Ur Video: Dever & Wallis on Justice and the Gospel (Part 1)
Is racial reconciliation part of the church's mission or a distraction?

The summer issue of Leadership features an interview with Mark Dever and Jim Wallis about the role justice ought to have in our gospel ministry. Over the coming weeks we'll be posting video segments of the interview hosted by Leadership's managing editor, Skye Jethani. In part 1, Dever and Wallis focus on whether or not tackling racism is part of the church's call or a distraction from its core mission.
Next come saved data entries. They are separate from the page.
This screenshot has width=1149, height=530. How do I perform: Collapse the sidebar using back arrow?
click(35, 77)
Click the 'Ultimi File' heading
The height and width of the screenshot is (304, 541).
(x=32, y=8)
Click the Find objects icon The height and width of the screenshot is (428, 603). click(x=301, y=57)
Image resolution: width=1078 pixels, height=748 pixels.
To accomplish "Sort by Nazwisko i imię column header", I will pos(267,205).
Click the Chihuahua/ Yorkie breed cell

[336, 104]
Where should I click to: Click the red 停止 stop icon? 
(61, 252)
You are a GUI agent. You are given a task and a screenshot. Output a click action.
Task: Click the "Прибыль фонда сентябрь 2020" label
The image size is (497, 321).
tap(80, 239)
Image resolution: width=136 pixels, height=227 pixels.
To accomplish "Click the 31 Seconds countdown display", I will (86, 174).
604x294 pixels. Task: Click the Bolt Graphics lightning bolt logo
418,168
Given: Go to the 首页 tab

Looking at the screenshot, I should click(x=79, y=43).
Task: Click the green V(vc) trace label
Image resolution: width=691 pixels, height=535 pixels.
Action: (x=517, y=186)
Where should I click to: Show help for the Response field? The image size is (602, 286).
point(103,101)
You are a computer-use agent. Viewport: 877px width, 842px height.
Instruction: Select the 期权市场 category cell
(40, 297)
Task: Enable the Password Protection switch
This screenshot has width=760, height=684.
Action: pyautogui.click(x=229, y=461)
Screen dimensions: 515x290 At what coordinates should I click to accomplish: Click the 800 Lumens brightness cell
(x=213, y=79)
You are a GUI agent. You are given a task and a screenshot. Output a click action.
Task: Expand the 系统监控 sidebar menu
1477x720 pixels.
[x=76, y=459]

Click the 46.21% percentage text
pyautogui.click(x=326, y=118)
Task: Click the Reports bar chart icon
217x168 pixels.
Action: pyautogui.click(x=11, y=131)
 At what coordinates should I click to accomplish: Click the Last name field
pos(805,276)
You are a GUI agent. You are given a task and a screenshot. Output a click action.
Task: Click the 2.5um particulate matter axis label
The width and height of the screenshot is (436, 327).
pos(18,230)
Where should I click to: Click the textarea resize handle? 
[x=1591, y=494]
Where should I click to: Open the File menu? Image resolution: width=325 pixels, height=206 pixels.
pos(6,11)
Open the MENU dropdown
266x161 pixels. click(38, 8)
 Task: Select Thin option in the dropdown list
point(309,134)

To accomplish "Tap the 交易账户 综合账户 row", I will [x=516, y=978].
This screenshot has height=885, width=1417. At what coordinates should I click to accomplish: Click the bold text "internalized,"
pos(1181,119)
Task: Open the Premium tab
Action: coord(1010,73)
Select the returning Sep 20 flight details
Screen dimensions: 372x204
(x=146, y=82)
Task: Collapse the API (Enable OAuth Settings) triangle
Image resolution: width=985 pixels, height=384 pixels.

We want to hear your reaction. Which perspective do you believe aligns best with Scripture and the church's mission? Stay tuned for more video from the interview in the days ahead.

July 28, 2010

Displaying 1–7 of 7 comments

Hobby

August 02, 2010  11:17pm

Would the Romans consider themselves threatened by the 'racism' of the Jews or any other conquered nation? The idea that the 15% of our nation that are black people, having withstood hundreds of years of slavery and torture, are somehow now a threat to white people is laughable. Calls against black racism are really protests against justice. When black people have hung, burned and tortured thousands of white people for the crime of being white, then you will have a case. If I were black, I'd probably hate white people for what they had done to my race, and for what they continue to do.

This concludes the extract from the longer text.